**What to produce**
Take the entries below and reproduce them word for word.

☆ ☆ ☆ ☆ ☆

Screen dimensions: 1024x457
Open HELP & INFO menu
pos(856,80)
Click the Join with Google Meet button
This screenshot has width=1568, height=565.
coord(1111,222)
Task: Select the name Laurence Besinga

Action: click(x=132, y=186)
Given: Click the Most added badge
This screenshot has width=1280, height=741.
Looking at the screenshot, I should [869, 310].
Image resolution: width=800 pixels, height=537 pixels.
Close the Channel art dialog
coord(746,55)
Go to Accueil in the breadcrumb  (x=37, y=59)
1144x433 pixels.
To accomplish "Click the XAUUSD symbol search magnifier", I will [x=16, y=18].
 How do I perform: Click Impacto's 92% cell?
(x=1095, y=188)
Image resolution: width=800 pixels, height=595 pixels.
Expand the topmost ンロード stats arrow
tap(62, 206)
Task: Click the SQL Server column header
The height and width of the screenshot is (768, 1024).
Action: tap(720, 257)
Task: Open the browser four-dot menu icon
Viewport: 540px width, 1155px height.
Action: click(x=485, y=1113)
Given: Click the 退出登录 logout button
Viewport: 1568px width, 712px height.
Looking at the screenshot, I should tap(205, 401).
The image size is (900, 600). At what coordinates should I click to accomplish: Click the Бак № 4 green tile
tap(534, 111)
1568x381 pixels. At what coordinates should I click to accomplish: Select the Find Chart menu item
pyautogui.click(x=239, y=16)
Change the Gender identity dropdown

☆ ☆ ☆ ☆ ☆

**Exercise response**
Screen dimensions: 1024x457
Open HELP & INFO menu
pos(856,80)
Click the Join with Google Meet button
This screenshot has width=1568, height=565.
coord(1111,222)
Task: Select the name Laurence Besinga

Action: click(x=132, y=186)
Given: Click the Most added badge
This screenshot has width=1280, height=741.
Looking at the screenshot, I should [869, 310].
Image resolution: width=800 pixels, height=537 pixels.
Close the Channel art dialog
coord(746,55)
Go to Accueil in the breadcrumb  (x=37, y=59)
1144x433 pixels.
To accomplish "Click the XAUUSD symbol search magnifier", I will [x=16, y=18].
 How do I perform: Click Impacto's 92% cell?
(x=1095, y=188)
Image resolution: width=800 pixels, height=595 pixels.
Expand the topmost ンロード stats arrow
tap(62, 206)
Task: Click the SQL Server column header
The height and width of the screenshot is (768, 1024).
Action: tap(720, 257)
Task: Open the browser four-dot menu icon
Viewport: 540px width, 1155px height.
Action: click(x=485, y=1113)
Given: Click the 退出登录 logout button
Viewport: 1568px width, 712px height.
Looking at the screenshot, I should tap(205, 401).
The image size is (900, 600). At what coordinates should I click to accomplish: Click the Бак № 4 green tile
tap(534, 111)
1568x381 pixels. At what coordinates should I click to accomplish: Select the Find Chart menu item
pyautogui.click(x=239, y=16)
Change the Gender identity dropdown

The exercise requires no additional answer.